With the largest private school voucher program in the country, and a charter sector that has grown “explosively,” Indiana is a poster state for the kinds of education policies pushed by President Trump and his Secretary of Education, Betsy DeVos. But for small rural communities, the growth of school choice over the past six years is now forcing another choice: whether to close the public schools that are at their heart as competing schools pull students and money away. As vouchers and charters were sold to voters, the cost to small towns like Stinesville, IN, where officials voted this week to shutter the elementary school, was left out of the sales pitch.

The article reports on a school board meeting held just last month, at which the decision to close the school was the agenda item.

On this night, October 18, 2017, despite the sleepy look of the downtown street, there is nothing sleepy about school’s parking lot. It is packed. Inside, the gym is full of people, filling the folding chairs that have been set on the floor, and squeezing into the bleachers. Many are wearing red. There are parents with young children, teenagers, and plenty of older people too.

The superintendent explained why he advocated closing Stinesville Elementary School and busing the children to Ellettsville, population 6,600, six miles away: declining enrollment, declining funds and escalating costs.

So what does this have to do with vouchers? The article explains.

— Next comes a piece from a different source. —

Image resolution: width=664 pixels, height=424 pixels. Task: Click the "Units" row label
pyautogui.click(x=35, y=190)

As the voucher and charter programs were explained and advertised as “school choice” to the public, one corollary fact was not included: Indiana residents might lose a choice that many of us have taken for granted for decades—the ability to send our kids to a local, well-resourced public school. The kind of school that serves lunch and participates in the federal school lunch program. The kind of school that provides transportation. The kind of school that has certified teachers and a library and is in a district obligated by law to accept all children in the attendance area, including those with profound special needs, and to provide them a free and appropriate public education….

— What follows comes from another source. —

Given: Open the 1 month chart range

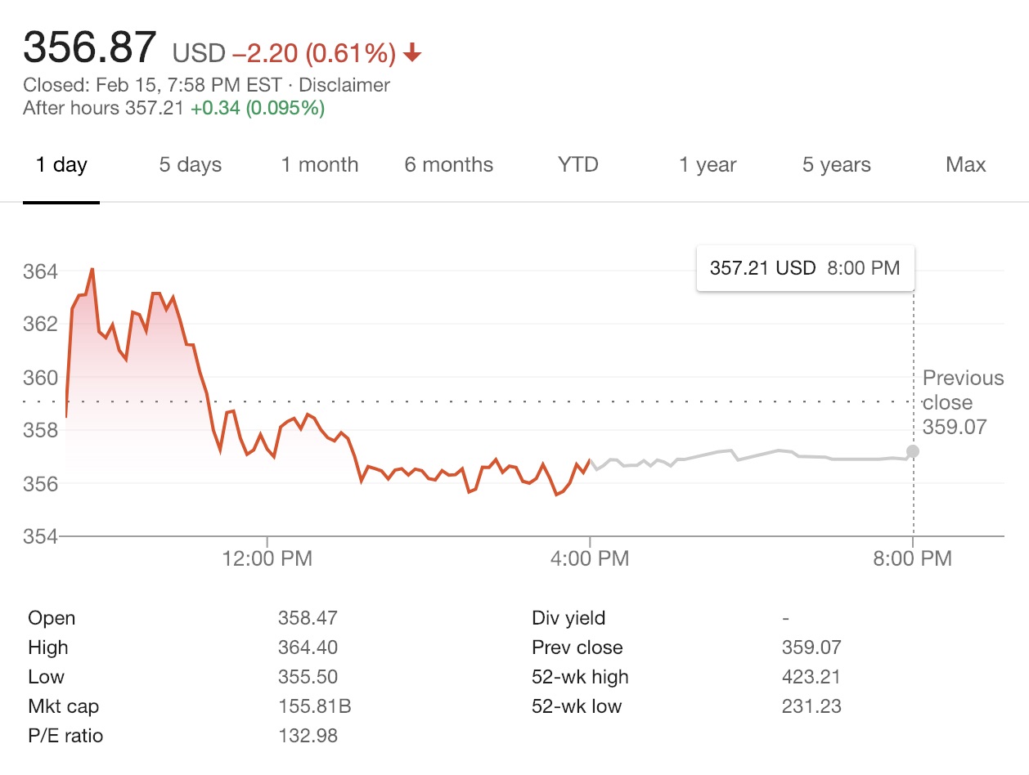Looking at the screenshot, I should (320, 165).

Governor Daniels cut $300 million from the state budget for K-12 in 2009, during the recession. That money was never replaced even as the economy began to recover. Indiana voters wrote tax caps into the state constitution through a referendum in 2010, weakening the ability of local governments to provide services.

Since 2011, public dollars being diverted from the public school system to charters and vouchers have ballooned. By the end of 2015, according to an analysis done by the Legislative Services Agency at the request of Democratic state representative Ed Delaney, $920 million had been spent on charters and vouchers. From its inception in 2011 through the 2016-2017 school year, the voucher program cost Indiana taxpayers $516.5 million.

The article documents the dollars diverted to religious schools from Stinesville’s public school, which had been ranked as one of the state’s most effective, and references research on the negative effects suffered by small communities that lose their schools.

I notice that proponents of “school choice” never discuss these issues.